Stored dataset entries
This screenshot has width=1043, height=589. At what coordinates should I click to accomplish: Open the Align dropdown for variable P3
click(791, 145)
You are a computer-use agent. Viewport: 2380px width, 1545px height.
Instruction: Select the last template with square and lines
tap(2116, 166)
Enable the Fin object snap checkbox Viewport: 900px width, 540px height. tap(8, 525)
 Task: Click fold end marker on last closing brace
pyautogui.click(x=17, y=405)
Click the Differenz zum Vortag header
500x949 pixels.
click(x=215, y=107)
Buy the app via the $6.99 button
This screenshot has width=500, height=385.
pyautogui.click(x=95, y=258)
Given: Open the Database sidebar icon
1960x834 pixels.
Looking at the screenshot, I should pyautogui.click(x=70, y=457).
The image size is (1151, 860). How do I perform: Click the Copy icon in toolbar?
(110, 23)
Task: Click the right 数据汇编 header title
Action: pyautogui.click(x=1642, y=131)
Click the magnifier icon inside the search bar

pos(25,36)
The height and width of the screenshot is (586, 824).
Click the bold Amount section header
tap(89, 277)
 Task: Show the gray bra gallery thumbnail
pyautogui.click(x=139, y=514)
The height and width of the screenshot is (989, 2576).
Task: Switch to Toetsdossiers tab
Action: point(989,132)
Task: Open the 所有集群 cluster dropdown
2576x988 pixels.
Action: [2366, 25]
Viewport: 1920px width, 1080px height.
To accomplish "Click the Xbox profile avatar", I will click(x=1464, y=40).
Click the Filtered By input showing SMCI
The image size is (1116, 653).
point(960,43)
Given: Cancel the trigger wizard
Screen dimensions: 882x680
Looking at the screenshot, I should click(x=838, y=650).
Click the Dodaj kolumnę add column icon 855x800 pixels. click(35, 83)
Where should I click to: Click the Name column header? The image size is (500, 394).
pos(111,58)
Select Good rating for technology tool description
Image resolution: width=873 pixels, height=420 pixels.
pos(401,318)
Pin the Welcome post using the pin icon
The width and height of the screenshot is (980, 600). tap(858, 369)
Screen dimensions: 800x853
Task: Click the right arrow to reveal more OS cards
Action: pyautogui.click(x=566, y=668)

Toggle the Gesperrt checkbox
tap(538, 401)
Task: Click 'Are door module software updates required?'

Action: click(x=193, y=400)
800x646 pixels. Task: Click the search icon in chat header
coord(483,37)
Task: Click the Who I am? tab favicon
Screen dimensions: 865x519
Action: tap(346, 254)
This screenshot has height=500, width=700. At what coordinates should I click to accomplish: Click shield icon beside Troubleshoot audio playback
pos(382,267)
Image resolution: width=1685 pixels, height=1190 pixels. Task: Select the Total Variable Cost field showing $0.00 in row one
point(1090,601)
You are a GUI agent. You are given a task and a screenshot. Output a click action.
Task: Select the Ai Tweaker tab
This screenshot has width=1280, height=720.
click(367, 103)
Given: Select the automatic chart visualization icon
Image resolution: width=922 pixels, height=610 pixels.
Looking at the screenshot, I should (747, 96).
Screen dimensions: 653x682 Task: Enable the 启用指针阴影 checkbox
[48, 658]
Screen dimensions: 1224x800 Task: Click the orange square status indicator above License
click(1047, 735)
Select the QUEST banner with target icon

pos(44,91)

■ **PROMPT**
Can you recast the whole listing above as a numbered list, leaving out the blank lines?

■ **FULL OUTPUT**
1. This screenshot has width=1043, height=589. At what coordinates should I click to accomplish: Open the Align dropdown for variable P3
2. click(791, 145)
3. You are a computer-use agent. Viewport: 2380px width, 1545px height.
4. Instruction: Select the last template with square and lines
5. tap(2116, 166)
6. Enable the Fin object snap checkbox Viewport: 900px width, 540px height. tap(8, 525)
7.  Task: Click fold end marker on last closing brace
8. pyautogui.click(x=17, y=405)
9. Click the Differenz zum Vortag header
10. 500x949 pixels.
11. click(x=215, y=107)
12. Buy the app via the $6.99 button
13. This screenshot has width=500, height=385.
14. pyautogui.click(x=95, y=258)
15. Given: Open the Database sidebar icon
16. 1960x834 pixels.
17. Looking at the screenshot, I should pyautogui.click(x=70, y=457).
18. The image size is (1151, 860). How do I perform: Click the Copy icon in toolbar?
19. (110, 23)
20. Task: Click the right 数据汇编 header title
21. Action: pyautogui.click(x=1642, y=131)
22. Click the magnifier icon inside the search bar
23. pos(25,36)
24. The height and width of the screenshot is (586, 824).
25. Click the bold Amount section header
26. tap(89, 277)
27.  Task: Show the gray bra gallery thumbnail
28. pyautogui.click(x=139, y=514)
29. The height and width of the screenshot is (989, 2576).
30. Task: Switch to Toetsdossiers tab
31. Action: point(989,132)
32. Task: Open the 所有集群 cluster dropdown
33. 2576x988 pixels.
34. Action: [2366, 25]
35. Viewport: 1920px width, 1080px height.
36. To accomplish "Click the Xbox profile avatar", I will click(x=1464, y=40).
37. Click the Filtered By input showing SMCI
38. The image size is (1116, 653).
39. point(960,43)
40. Given: Cancel the trigger wizard
41. Screen dimensions: 882x680
42. Looking at the screenshot, I should click(x=838, y=650).
43. Click the Dodaj kolumnę add column icon 855x800 pixels. click(35, 83)
44. Where should I click to: Click the Name column header? The image size is (500, 394).
45. pos(111,58)
46. Select Good rating for technology tool description
47. Image resolution: width=873 pixels, height=420 pixels.
48. pos(401,318)
49. Pin the Welcome post using the pin icon
50. The width and height of the screenshot is (980, 600). tap(858, 369)
51. Screen dimensions: 800x853
52. Task: Click the right arrow to reveal more OS cards
53. Action: pyautogui.click(x=566, y=668)
54. Toggle the Gesperrt checkbox
55. tap(538, 401)
56. Task: Click 'Are door module software updates required?'
57. Action: click(x=193, y=400)
58. 800x646 pixels. Task: Click the search icon in chat header
59. coord(483,37)
60. Task: Click the Who I am? tab favicon
61. Screen dimensions: 865x519
62. Action: tap(346, 254)
63. This screenshot has height=500, width=700. At what coordinates should I click to accomplish: Click shield icon beside Troubleshoot audio playback
64. pos(382,267)
65. Image resolution: width=1685 pixels, height=1190 pixels. Task: Select the Total Variable Cost field showing $0.00 in row one
66. point(1090,601)
67. You are a GUI agent. You are given a task and a screenshot. Output a click action.
68. Task: Select the Ai Tweaker tab
69. This screenshot has width=1280, height=720.
70. click(367, 103)
71. Given: Select the automatic chart visualization icon
72. Image resolution: width=922 pixels, height=610 pixels.
73. Looking at the screenshot, I should (747, 96).
74. Screen dimensions: 653x682 Task: Enable the 启用指针阴影 checkbox
75. [48, 658]
76. Screen dimensions: 1224x800 Task: Click the orange square status indicator above License
77. click(1047, 735)
78. Select the QUEST banner with target icon
79. pos(44,91)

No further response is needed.